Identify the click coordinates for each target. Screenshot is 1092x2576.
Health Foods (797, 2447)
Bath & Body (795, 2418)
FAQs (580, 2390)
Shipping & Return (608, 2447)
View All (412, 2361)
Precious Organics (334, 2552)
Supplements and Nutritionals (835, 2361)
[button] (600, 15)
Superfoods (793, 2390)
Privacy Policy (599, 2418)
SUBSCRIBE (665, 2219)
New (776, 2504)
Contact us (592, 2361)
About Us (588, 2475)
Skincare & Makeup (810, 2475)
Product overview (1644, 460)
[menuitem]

··········

*What you have to do*. Word for word, the whole listing should be given again.

*Exercise output*.
Identify the click coordinates for each target. Screenshot is 1092x2576.
Health Foods (797, 2447)
Bath & Body (795, 2418)
FAQs (580, 2390)
Shipping & Return (608, 2447)
View All (412, 2361)
Precious Organics (334, 2552)
Supplements and Nutritionals (835, 2361)
[button] (600, 15)
Superfoods (793, 2390)
Privacy Policy (599, 2418)
SUBSCRIBE (665, 2219)
New (776, 2504)
Contact us (592, 2361)
About Us (588, 2475)
Skincare & Makeup (810, 2475)
Product overview (1644, 460)
[menuitem]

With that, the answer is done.